La question qui se pose maintenant est celle de savoir ce que signifie
cet « engagement » du pôle putchiste par rapport à l’évolution que
pourrait connaître le pays au terme de cette présidentielle réellement
historique.
Pour ce camp, seule une victoire du général Aziz pourrait permettre de
faire l’impasse sur la question. Les choses reprendraient alors le
cours qu’elles empruntaient depuis août et que juin n’a pu permettre de
conforter définitivement. Ce serait alors la pire régression politique
que le pays connaîtrait dans son histoire depuis la fin de la
colonisation. Toutes les forces rétrogrades se déchaîneraient pour
mener à son terme, à visage découvert et en toute légalité, la
révolution conservatrice antidémocratique qui a été, au fond, à
l’origine du Coup d’Etat d’août, sous l’œil vigilant d’un commandement
militaire suprême ouvertement confirmé (probablement par reforme
constitutionnelle) dans son rôle de parrainage de la république.
Cette aspiration transparaît clairement dans le dernier communiqué de
l’ex HCE, transformé en Conseil National de défense, prenant acte des
conclusions de la dernière médiation du Président Wade à Nouakchott.
Si cette instance y déclare vouloir agir conformément à la constitution
(sans jamais faire réellement acte d’allégeance aux autorités civiles
seules légitimes désormais, à savoir le président de la république par
intérim et, surtout, le Gouvernement d´union nationale représentatif
des trois pôles politiques ), elle tente en même temps de justifier
l’injustifiable à savoir sa prise de pouvoir et la destitution du
Président légitime pour « sauver le pays et défendre les acquis
démocratiques », par sa seule volonté unilatérale et subjective. Il n’y
a nul engagement de la part de ces officiers supérieurs de renoncer,
dans le présent autant qu’au futur, à toute intrusion dans la vie
politique, pour quelque motif que ce soit et suivant leur seule
appréciation personnelle. Nulle part, ils ne proclament leur soumission
pure et simple aux seules autorités légitimes, élues par le peuple et
leur détermination à agir selon les règles qui découlent de leur
serment de fidélité à la constitution et à la nation. En fait, comme le
montre clairement la réalité tangible depuis la démission du Général
Aziz du HCE et de l’armée, cette institution a continué à lui obéir, à
n’agir que suivant ses instructions, certains de ses membres se
comportant comme des militants politiques armés, battant campagne pour
le Généralissime, jusqu’au dernier jour de l’ultime négociation de
Nouakchott et l’adoption de ce fameux communiqué de mutation en Conseil
national de Défense, de l’institution putschiste.

Données fournies

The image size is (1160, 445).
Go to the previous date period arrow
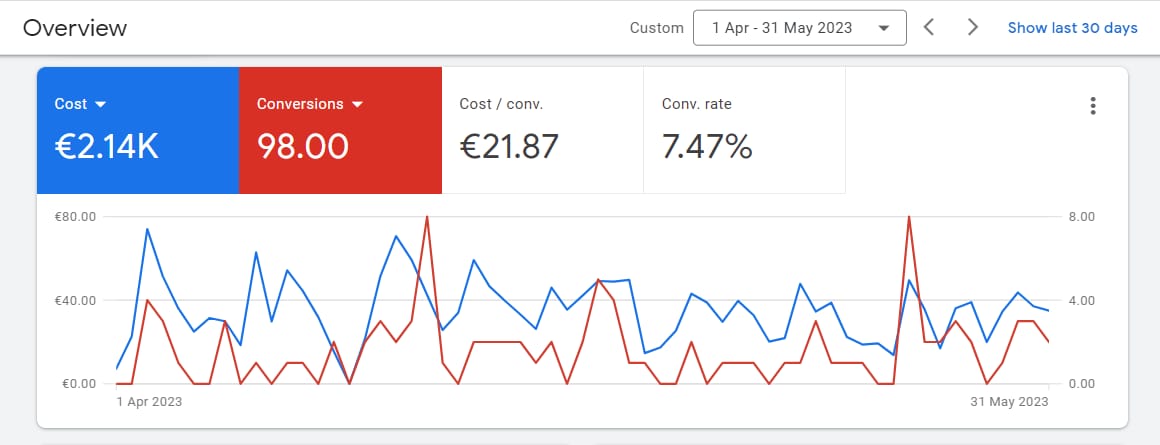(x=929, y=28)
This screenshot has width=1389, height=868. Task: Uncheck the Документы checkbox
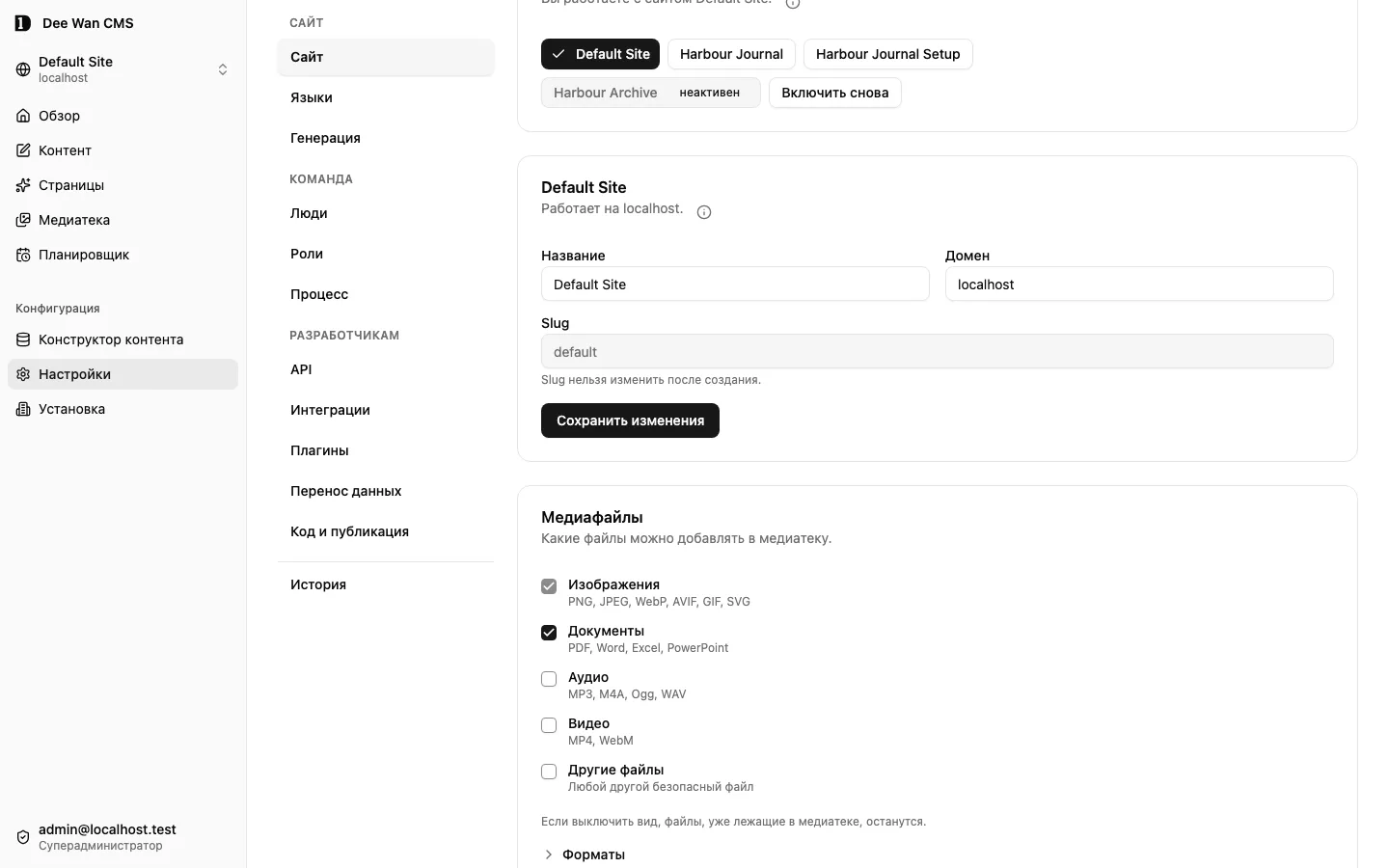click(549, 633)
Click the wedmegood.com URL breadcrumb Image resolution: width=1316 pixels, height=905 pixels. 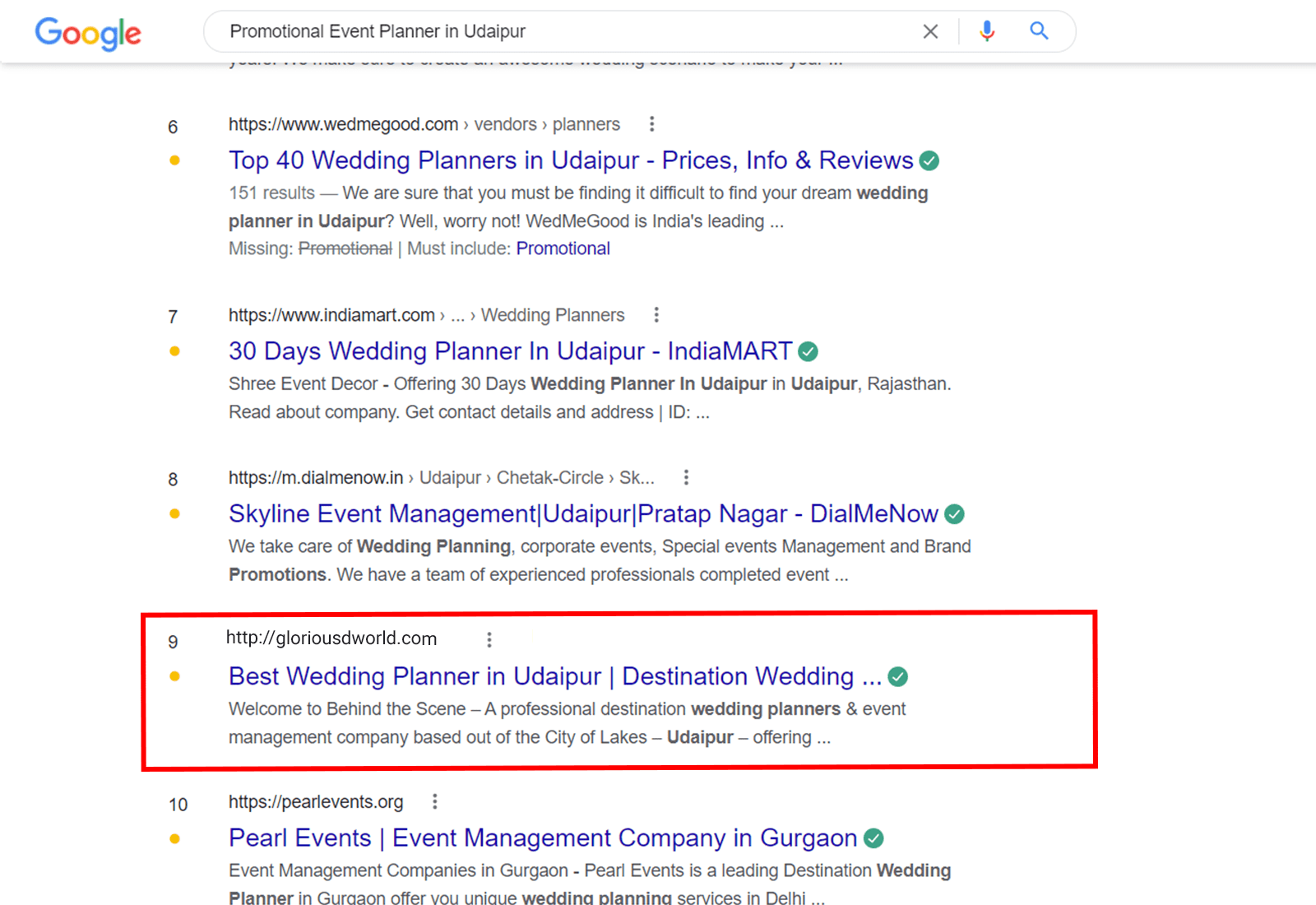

Consigne
Répondez brièvement à ces questions sur le texte présenté.
1. En quoi l'ex HCE a-t-il été transformé ?
2. Qui a mené la dernière médiation à Nouakchott ?
3. De quoi le général Aziz a-t-il démissionné ?
Les lignes ci-dessus n'ont aucun lien avec le texte présenté.

Réponse complète
1. En Conseil National de défense.
2. Le Président Wade.
3. Du HCE et de l'armée.